Stored items from a collection
BEGIN

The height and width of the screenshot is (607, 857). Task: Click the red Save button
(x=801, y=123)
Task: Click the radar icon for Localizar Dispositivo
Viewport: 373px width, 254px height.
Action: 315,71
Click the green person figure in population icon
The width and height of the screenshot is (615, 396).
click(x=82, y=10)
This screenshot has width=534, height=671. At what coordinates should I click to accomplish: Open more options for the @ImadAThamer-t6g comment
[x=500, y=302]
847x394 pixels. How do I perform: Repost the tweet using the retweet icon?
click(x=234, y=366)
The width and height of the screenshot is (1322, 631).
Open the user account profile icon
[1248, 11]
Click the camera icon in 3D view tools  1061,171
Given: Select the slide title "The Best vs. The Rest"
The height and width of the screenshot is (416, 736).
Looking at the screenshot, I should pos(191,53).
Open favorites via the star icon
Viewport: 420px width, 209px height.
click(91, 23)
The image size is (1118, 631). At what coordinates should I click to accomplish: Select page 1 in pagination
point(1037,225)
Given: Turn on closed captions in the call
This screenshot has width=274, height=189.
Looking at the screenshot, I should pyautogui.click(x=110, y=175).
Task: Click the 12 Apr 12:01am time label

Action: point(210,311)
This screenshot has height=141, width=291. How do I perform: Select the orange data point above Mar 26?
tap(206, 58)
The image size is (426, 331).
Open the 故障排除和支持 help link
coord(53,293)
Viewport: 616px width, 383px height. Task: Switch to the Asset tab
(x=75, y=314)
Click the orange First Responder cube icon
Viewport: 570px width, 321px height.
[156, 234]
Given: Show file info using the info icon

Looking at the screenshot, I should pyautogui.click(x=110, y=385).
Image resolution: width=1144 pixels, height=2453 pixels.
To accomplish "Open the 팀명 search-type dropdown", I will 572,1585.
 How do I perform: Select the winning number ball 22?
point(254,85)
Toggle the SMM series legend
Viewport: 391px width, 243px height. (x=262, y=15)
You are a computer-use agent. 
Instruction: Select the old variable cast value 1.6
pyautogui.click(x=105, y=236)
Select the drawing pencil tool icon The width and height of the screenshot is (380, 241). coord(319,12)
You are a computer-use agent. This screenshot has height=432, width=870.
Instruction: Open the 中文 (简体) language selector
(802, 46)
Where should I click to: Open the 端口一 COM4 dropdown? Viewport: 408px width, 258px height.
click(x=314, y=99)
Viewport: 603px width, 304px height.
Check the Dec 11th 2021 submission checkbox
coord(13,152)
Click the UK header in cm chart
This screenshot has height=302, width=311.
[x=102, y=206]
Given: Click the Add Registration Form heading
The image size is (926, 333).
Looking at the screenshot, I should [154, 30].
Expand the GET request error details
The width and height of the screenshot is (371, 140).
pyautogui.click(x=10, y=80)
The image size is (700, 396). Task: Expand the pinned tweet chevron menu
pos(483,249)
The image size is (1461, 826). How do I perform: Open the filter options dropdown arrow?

END

## REQUIRED WORK
Print every record above exactly as written.

## ANSWER SPACE
The height and width of the screenshot is (607, 857). Task: Click the red Save button
(x=801, y=123)
Task: Click the radar icon for Localizar Dispositivo
Viewport: 373px width, 254px height.
Action: 315,71
Click the green person figure in population icon
The width and height of the screenshot is (615, 396).
click(x=82, y=10)
This screenshot has width=534, height=671. At what coordinates should I click to accomplish: Open more options for the @ImadAThamer-t6g comment
[x=500, y=302]
847x394 pixels. How do I perform: Repost the tweet using the retweet icon?
click(x=234, y=366)
The width and height of the screenshot is (1322, 631).
Open the user account profile icon
[1248, 11]
Click the camera icon in 3D view tools  1061,171
Given: Select the slide title "The Best vs. The Rest"
The height and width of the screenshot is (416, 736).
Looking at the screenshot, I should pos(191,53).
Open favorites via the star icon
Viewport: 420px width, 209px height.
click(91, 23)
The image size is (1118, 631). At what coordinates should I click to accomplish: Select page 1 in pagination
point(1037,225)
Given: Turn on closed captions in the call
This screenshot has width=274, height=189.
Looking at the screenshot, I should pyautogui.click(x=110, y=175).
Task: Click the 12 Apr 12:01am time label

Action: point(210,311)
This screenshot has height=141, width=291. How do I perform: Select the orange data point above Mar 26?
tap(206, 58)
The image size is (426, 331).
Open the 故障排除和支持 help link
coord(53,293)
Viewport: 616px width, 383px height. Task: Switch to the Asset tab
(x=75, y=314)
Click the orange First Responder cube icon
Viewport: 570px width, 321px height.
[156, 234]
Given: Show file info using the info icon

Looking at the screenshot, I should pyautogui.click(x=110, y=385).
Image resolution: width=1144 pixels, height=2453 pixels.
To accomplish "Open the 팀명 search-type dropdown", I will 572,1585.
 How do I perform: Select the winning number ball 22?
point(254,85)
Toggle the SMM series legend
Viewport: 391px width, 243px height. (x=262, y=15)
You are a computer-use agent. 
Instruction: Select the old variable cast value 1.6
pyautogui.click(x=105, y=236)
Select the drawing pencil tool icon The width and height of the screenshot is (380, 241). coord(319,12)
You are a computer-use agent. This screenshot has height=432, width=870.
Instruction: Open the 中文 (简体) language selector
(802, 46)
Where should I click to: Open the 端口一 COM4 dropdown? Viewport: 408px width, 258px height.
click(x=314, y=99)
Viewport: 603px width, 304px height.
Check the Dec 11th 2021 submission checkbox
coord(13,152)
Click the UK header in cm chart
This screenshot has height=302, width=311.
[x=102, y=206]
Given: Click the Add Registration Form heading
The image size is (926, 333).
Looking at the screenshot, I should [154, 30].
Expand the GET request error details
The width and height of the screenshot is (371, 140).
pyautogui.click(x=10, y=80)
The image size is (700, 396). Task: Expand the pinned tweet chevron menu
pos(483,249)
The image size is (1461, 826). How do I perform: Open the filter options dropdown arrow?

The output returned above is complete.